His only real defense was that the RAGA PAC wasn’t subject to Alabama laws, which made it legal for RAGA to participate in PAC-to-PAC transfers and legal for it to donate to Marshall.
And Marshall claimed that Alabama law didn’t specifically require candidates to return donations from a federal PAC.
I would like to pause here for just a moment and ask that you consider what’s being said here. The state’s attorney general is arguing FOR a loophole in the law.
Oh, and to increase the hypocrisy of it: Just a few months earlier, Marshall argued in a brief submitted to the U.S. Supreme Court that Alabama’s PAC-to-PAC transfer ban was so vital, so important that it was the “only legal protection standing between Alabama voters and the reality or appearance of quid pro quo corruption.”

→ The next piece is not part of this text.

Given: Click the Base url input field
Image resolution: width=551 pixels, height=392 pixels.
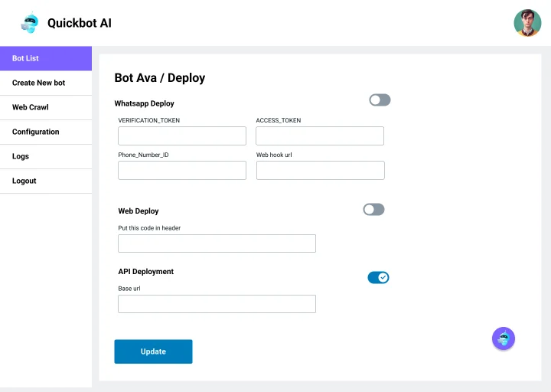Looking at the screenshot, I should [x=217, y=304].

He was right the first time. The PAC-to-PAC transfer ban was put in place to ensure citizens knew who was contributing to candidates. The PAC-to-PAC transfers mask that by shuffling money from one to another, co-mingling funds from other donors, and then transferring it to candidates.
Which is how $735,000 landed in the Alabama Attorney General’s campaign account and no one knew the original source.

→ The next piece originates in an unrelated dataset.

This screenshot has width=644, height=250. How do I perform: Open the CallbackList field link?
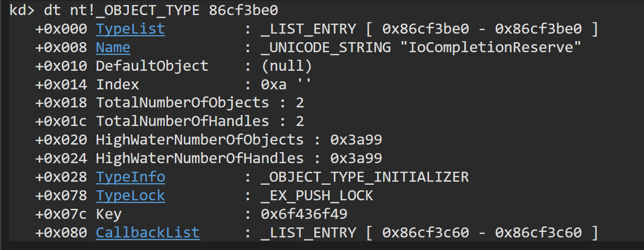148,233
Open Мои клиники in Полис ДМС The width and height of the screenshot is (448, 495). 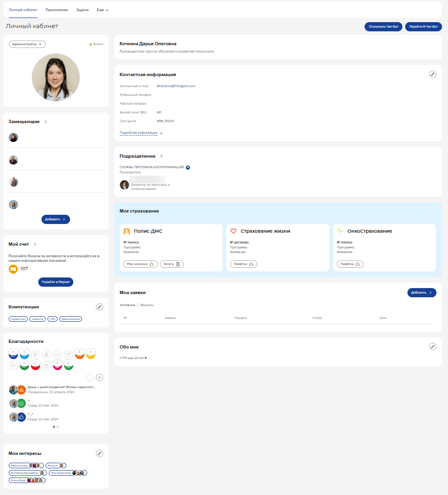pos(140,264)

Was it gambling interests? Was it Planned Parenthood? Was it anti-second amendment groups? Was it George Soros?
No way to know. Because Marshall violated Alabama’s law.
But don’t take my word for it. Take the word of the only judge to review the facts of the case and make a ruling based on the evidence — former Montgomery County Circuit Court Judge Charles Price.
Price serves on the Alabama Ethics Commission now, and he was one of two votes on a motion saying there was “ample evidence” that Marshall violated the law. That vote would have sent the allegations to a local district attorney’s office for prosecution.
But instead, three of Price’s colleagues decided the heat was too much for them. They couldn’t bring themselves to clear Marshall, but they let him off the hook just the same, voting that there was “insufficient evidence” to forward to a DA.
However, there was still a DA out there with authority to investigate and put the case before a grand jury. A DA with a credible complaint filed by two practicing attorneys in the state.
For weeks, rumors swirled that Montgomery DA Daryl Bailey was going to do what the Ethics Commission wouldn’t — take the charges against Marshall before a grand jury and see what regular citizens thought about it all.
In the end, Bailey bailed too. Citing several conflicts of interest, Bailey recused his office and laid it all at Ivey’s feet. And the governor has now punted too.
In fairness to Ivey, this shouldn’t be her problem. It shouldn’t fall to the governor to pick up the pieces and do the job that all these other people should have done. And that’s particularly true considering that those people not doing their jobs made the whole thing worse.
There is now a gaping hole in Alabama’s law banning PAC-to-PAC transfers, and state PACs should be scrambling to create new federal PACs. Then they’ll be free to move money around left and right, unimpeded by those pesky disclosure laws.
That way, the average voter will be absolutely clueless. The special interests can dump money in and buy up everybody running. And the candidates can secretly accept massive amounts of money from all sorts of shady sources.
Just like Steve Marshall, the state’s AG, just did.